Zum Abschied sollten die Finanzminister der Eurozone ihm ein lautes «Grazie Mario!» hinterherrufen. Die in seiner Amtszeit eingesetzten Instrumente der EZB sorgten für eine Deckelung der Nominalzinsen und ermöglichten allen Eurostaaten, ihre auslaufenden Staatschulden günstig am Markt zu refinanzieren. Und dass Draghi sein Erbe fortgesetzt sehen möchte, machte er bei seinen letzten Auftritten als Chef der EZB klar: Er forderte von den Finanzpolitikern in Deutschland, den Niederlanden oder Österreich noch einmal, nicht auf einer «schwarzen Null» zu beharren, sondern den fiskalpolitischen Raum nun auch zu nutzen.

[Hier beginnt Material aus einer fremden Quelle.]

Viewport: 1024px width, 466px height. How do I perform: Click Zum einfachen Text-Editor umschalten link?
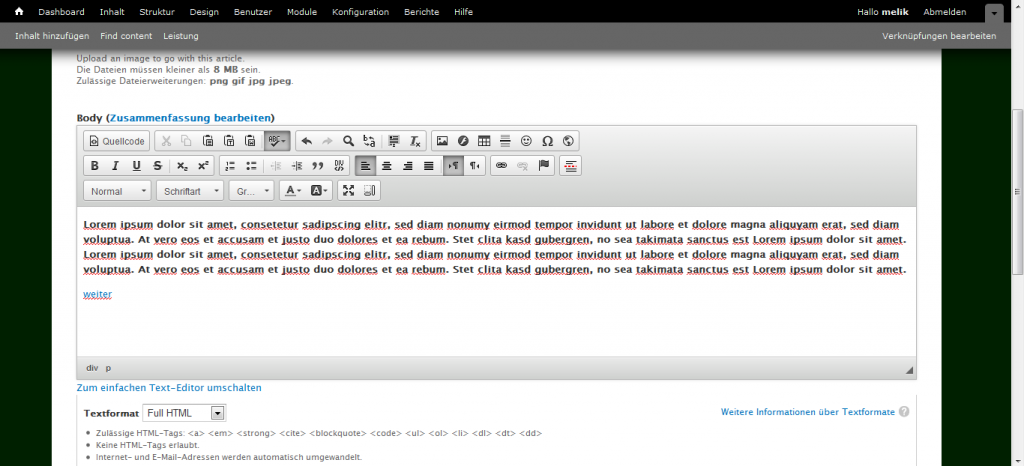tap(169, 387)
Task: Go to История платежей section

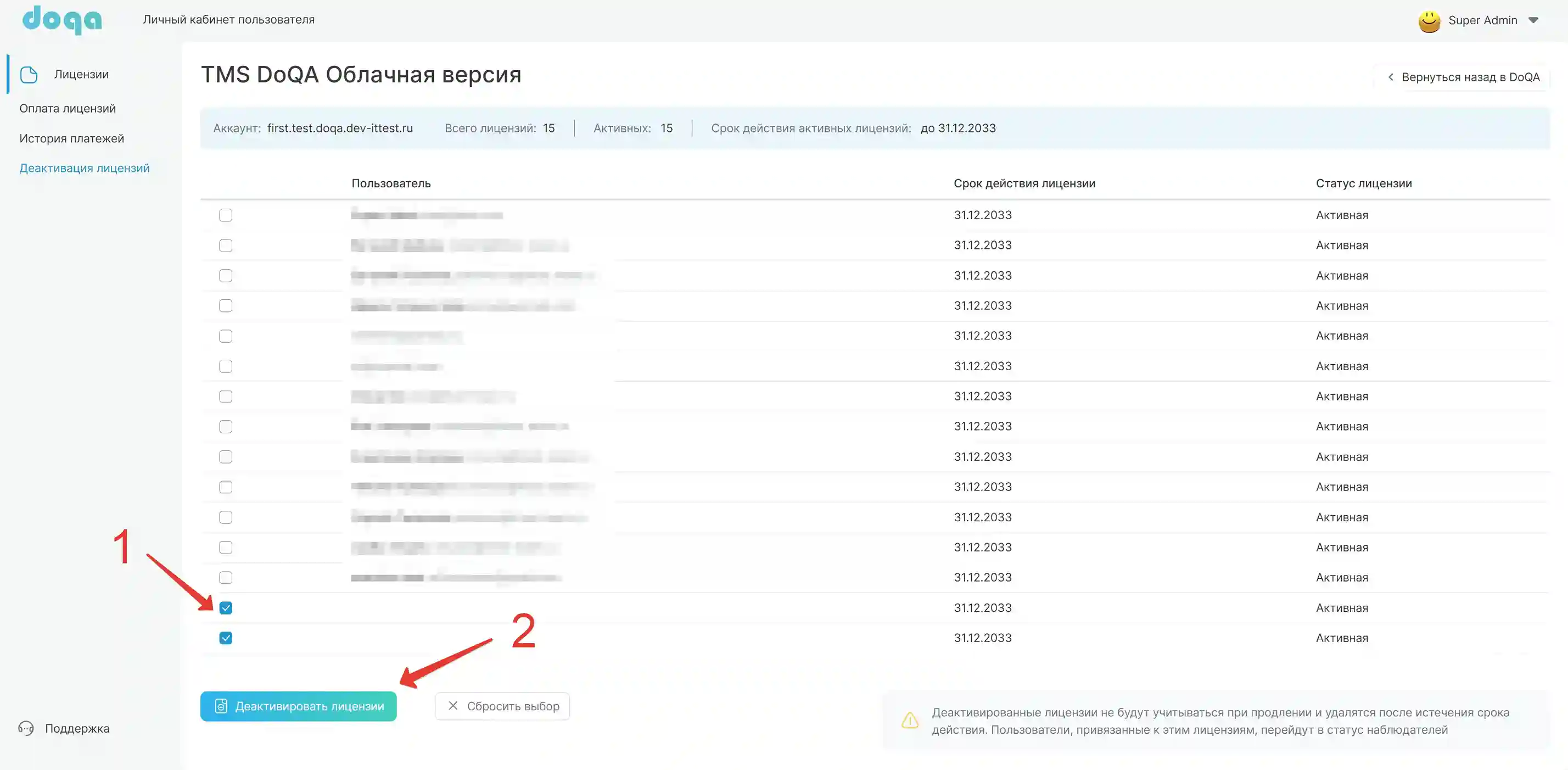Action: pos(72,139)
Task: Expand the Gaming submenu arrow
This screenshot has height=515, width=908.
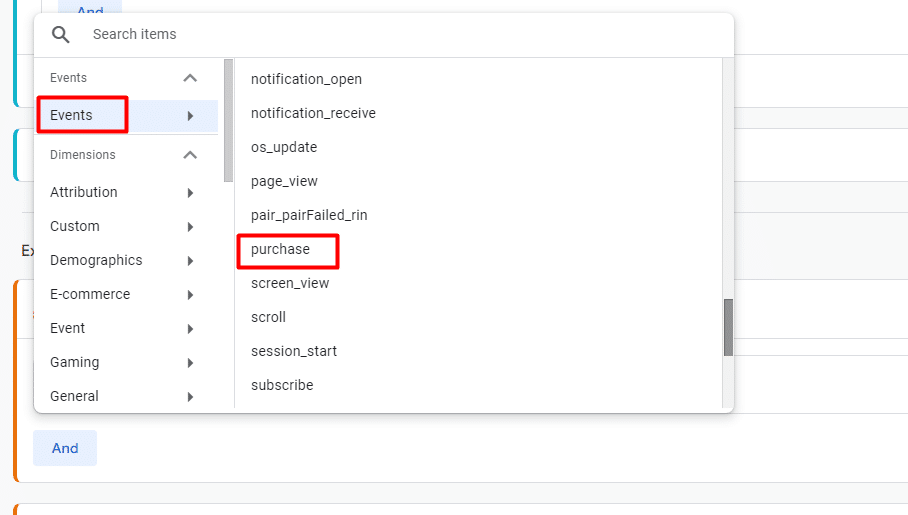Action: coord(190,362)
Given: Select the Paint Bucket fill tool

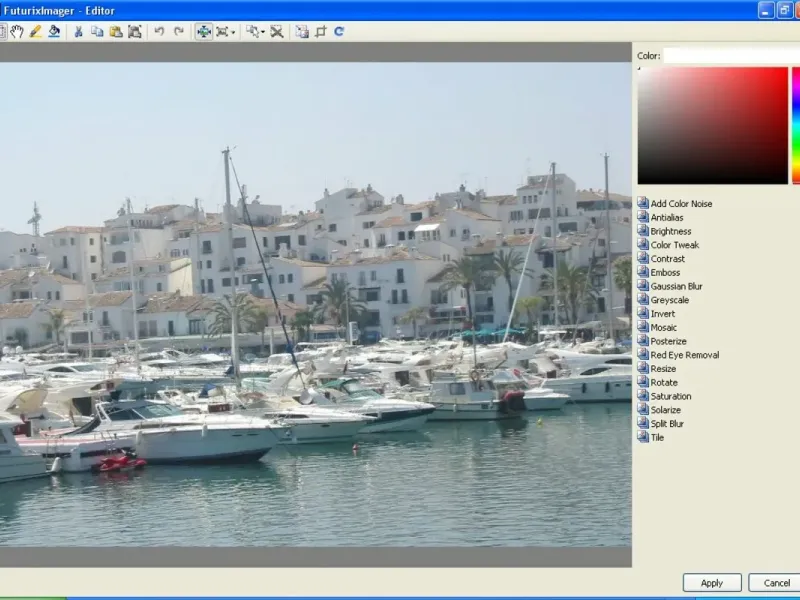Looking at the screenshot, I should pos(54,32).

Marc Brütsch ist Chefökonom von Swiss Life Asset Managers. Mit seinen präzisen Prognosen hat er bereits zweimal den «Forecast Accuracy Award Switzerland» des britischen Research-Unternehmens Consensus Economics gewonnen.
Gerade Deutschland könnte bei tief bleibenden Zinsen über mehrere Jahre ein Haushaltsdefizit in Kauf nehmen, ohne Gefahr zu laufen, dass seine Staatsschuldenquote die Maastricht-Obergrenze von 60 Prozent des Bruttoinlandsprodukts wieder übersteigt. Seine Nachfolgerin Christine Lagarde wird deshalb sehr bald mitten in der Debatte um die künftige Lastenverteilung zwischen Geld- und Fiskalpolitik stehen und dabei viel Geschick brauchen.

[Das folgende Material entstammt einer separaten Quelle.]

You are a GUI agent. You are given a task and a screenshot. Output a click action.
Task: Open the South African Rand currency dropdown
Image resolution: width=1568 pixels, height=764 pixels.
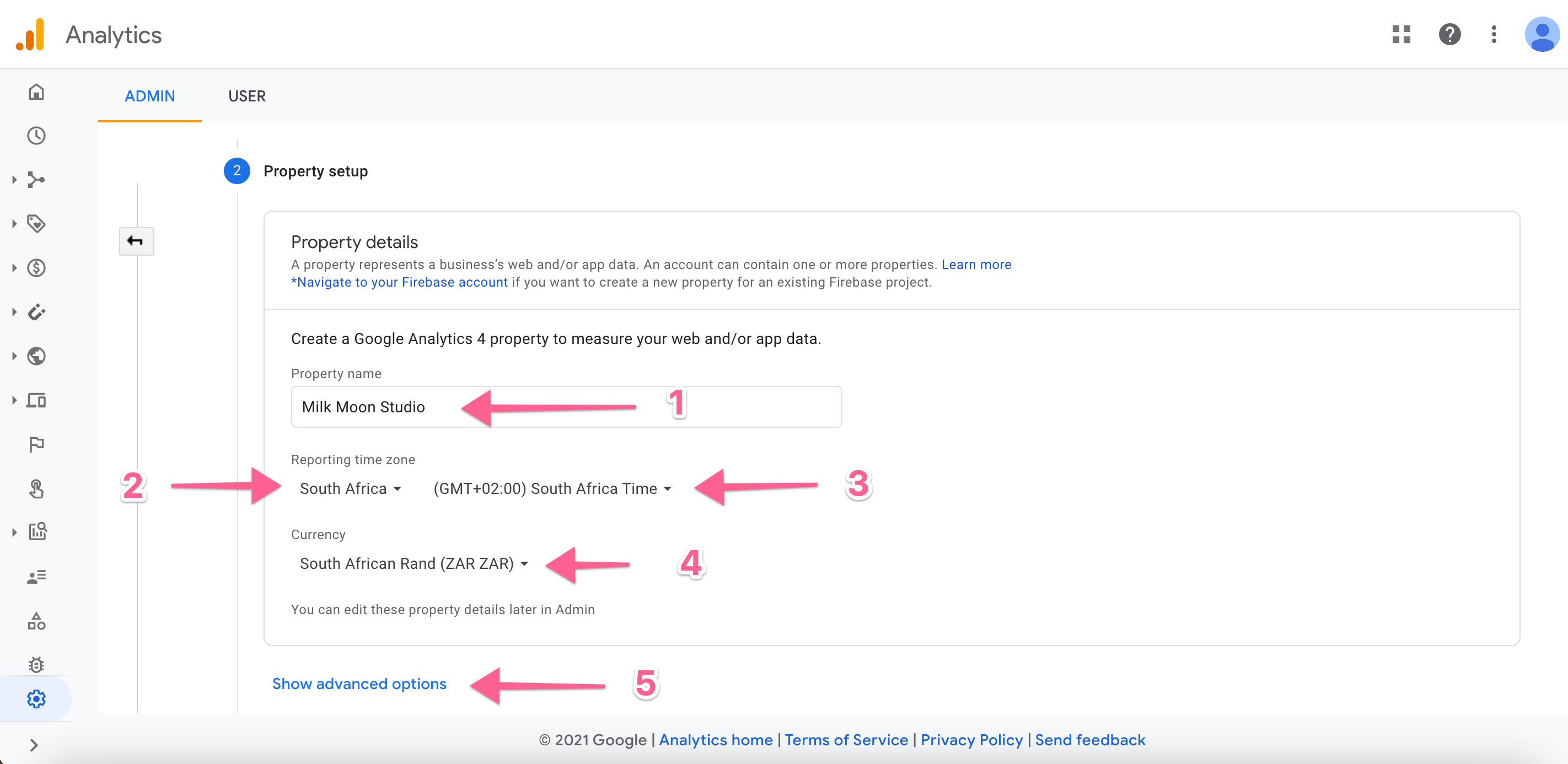414,564
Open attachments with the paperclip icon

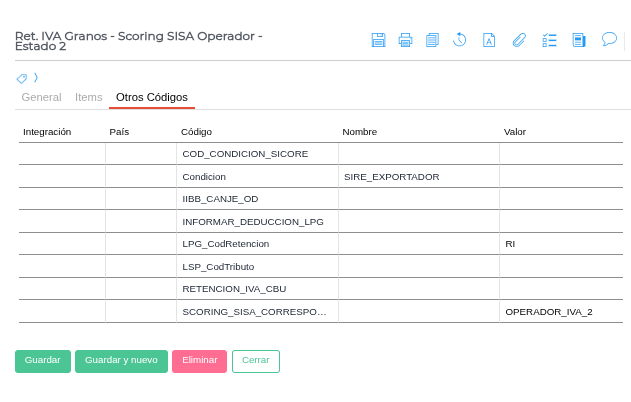tap(518, 40)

Allem Lob zum Trotz – Mario Draghi hat seiner Nachfolgerin mit dem zeitlich unbefristeten Anleihekaufprogramm ein Ei gelegt. Bisher galt, dass die EZB innerhalb ihres Mandats bleibt, solange sie maximal 33 Prozent sämtlicher Anleihen eines Staates kauft. Jenseits dieser Schwelle setzt sich die EZB dem Vorwurf aus, sie würde Staatsfinanzierung betreiben. Diese eigene Grenze rückt jetzt näher: Im Falle Deutschlands und der Niederlande wird dies bei unverändertem Kapitalschlüssel spätestens 2021 soweit sein.

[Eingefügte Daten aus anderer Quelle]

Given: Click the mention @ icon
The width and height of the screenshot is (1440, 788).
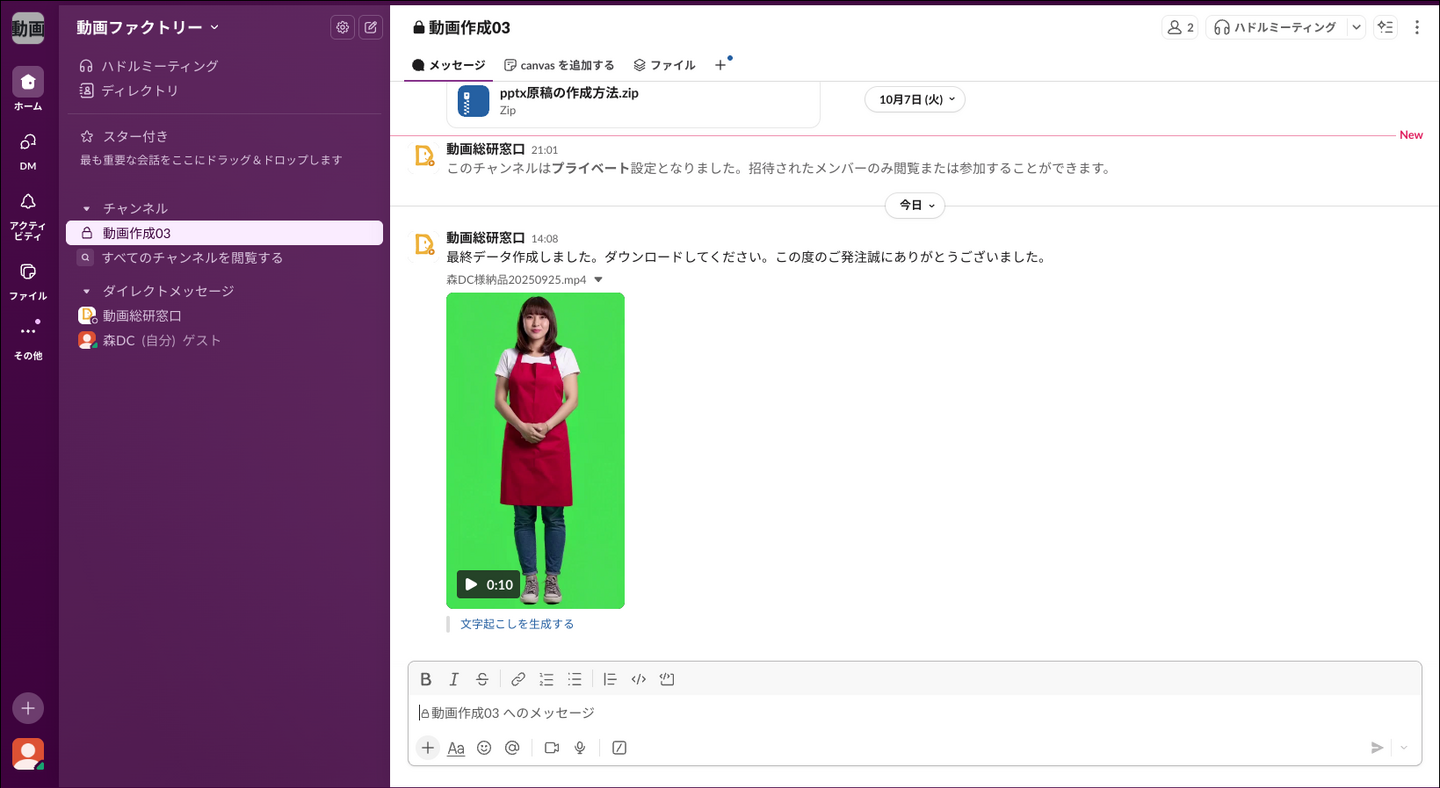Looking at the screenshot, I should [x=512, y=747].
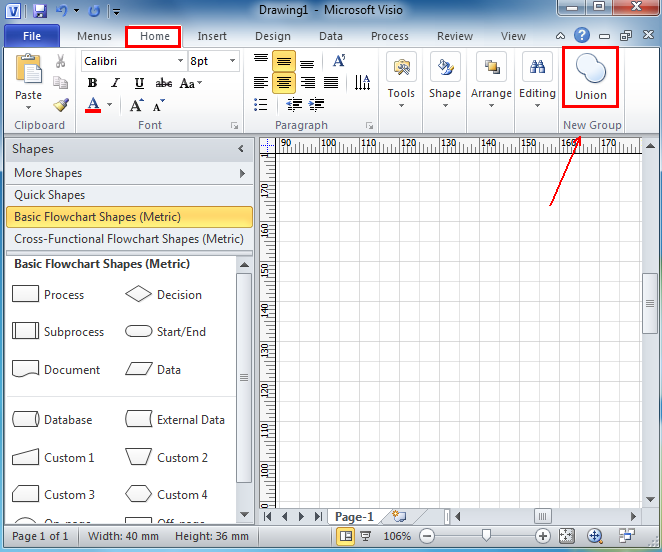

Interesse an Klimaprojekten
Vor diesem Hintergrund wird die neue Spitze der EZB in absehbarer Zeit wohl nicht nur das Inflationsziel überdenken, sondern auch ihren «Instrumentenkoffer» nochmals erweitern. Ein möglicher Schritt Richtung Vollendung der Währungsunion wäre die Ausgabe von Eurobonds. Bisher scheiterte diese Idee am Widerstand Berlins. Dort, wie auch in Wien, machen sich die grünen Parteien daran, Regierungsverantwortung einzufordern – und diese haben Interesse an der Finanzierung von Klimaprojekten durch die Zentralbank. Andere politische Kreise machen mit der populären Modern Monetary Theory Druck auf die Geldpolitik oder stellen die direkte Finanzierung von Infrastrukturprojekten durch die EZB zur Disposition.
Mario Draghi hat also 2012 den Kurs für Christine Lagarde vorgegeben. Und die neue EZB-Chefin muss nun dafür sorgen, dass sich auch der zweite, fast wichtigere Satz von Draghis Rede im Jahr 2012 bewahrheitet. Er sagte damals nicht nur, dass die EZB den Euro mit allen Mitteln vor dem Auseinanderbrechen retten würde. Er sagte auch: «And believe me, it will be enough.»